Trip Total: 14ish? 7 to the shelter, but probably an extra mile or to to the ponies. 

MVP: bourbon

LVP: loft dwellers 

5: eagles nest to Port Clinton 

There’s something to be said for the internal alarm you develop after years of waking up early for co-op work and early morning studying and gym sessions. I can just say, “alright, let’s wake up early!” And I wake up at 4:57am. It’s handy. 
Of course, that doesn’t mean that I’ll actually get UP at 4:57 am. I stayed in bed for another hour or so, toasty warm with my vest and rain jacket spread out over my legs. My entire body was huddled inside my quilt, which was snapped together into a loose bag shape. 
Ahhh, backpacking! 
The other two people in the shelter were still snoozing, so I packed up quickly and silently(ish) and headed out of eagles nest. 8.7 miles to Port Clinton!

So I hauled myself over the rocks and tried to keep up momentum as best I could. Dear Prudence podcast helped with that. Sometimes I would walk slowly, to try to save my feet the pain of the sharp rocks, but then I thought, “ugh, they hurt no matter what. Rip the bandaid off.” And just went for it. 
The only view was, of course, rocks. 

To give you an idea of what I was walking through, here’s the elevation profile. Everything’s flat all right, I went from the water drop on the left to the blue P, So I only had one little bump that was weirdly vertical to get up, and the rocks. And then…

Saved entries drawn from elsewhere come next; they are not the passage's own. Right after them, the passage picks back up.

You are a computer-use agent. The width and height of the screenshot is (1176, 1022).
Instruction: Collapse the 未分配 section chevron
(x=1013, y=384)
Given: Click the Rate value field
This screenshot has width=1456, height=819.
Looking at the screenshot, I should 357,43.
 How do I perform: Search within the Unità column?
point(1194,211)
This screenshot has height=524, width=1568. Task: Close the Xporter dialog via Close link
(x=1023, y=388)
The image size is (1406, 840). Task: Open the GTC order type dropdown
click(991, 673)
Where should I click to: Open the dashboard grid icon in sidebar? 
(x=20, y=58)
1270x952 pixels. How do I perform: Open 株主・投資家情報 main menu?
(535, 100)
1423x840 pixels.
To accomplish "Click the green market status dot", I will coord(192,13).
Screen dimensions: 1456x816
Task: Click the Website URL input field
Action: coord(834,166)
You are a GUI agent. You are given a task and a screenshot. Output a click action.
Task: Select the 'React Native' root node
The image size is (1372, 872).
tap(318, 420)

Then we went down to Port Clinton. 

I may have mentioned that I slipped the other day and caught myself on a trekking pole. It bruised my left arm somehow, and made it very uncomfortable to use a trekking pole with that arm. So I’m down to one pole and I’ve got this descent. Well, as Dr Griggs would say, “just differentiate the durn thing.” You could take it slow and cautious or just go for it. I went for it. It hurt! But I made it. 
And then there were more steps. PORT CLINTON!! 

I swear. 
But I made it. The trees and rivers were stoic against my bitter complaints, and soon I gave up. After all, it was a beautiful fall day, and I had food in my future. 

My car was waiting patiently for me, watching the mountain I’d just tumbled gracelessly down. Appropriate. No mice. 

I drove off. I got food. And, despite it all, I was actually a little sad to be leaving. 

Miles: 8.7 

Trip total: 95.9 (+8.8=104.7)
MVP: mcdo 

LVP: left arm

Thanks for joining me on this one, friends! I think it’s time to have some fun, don’t you?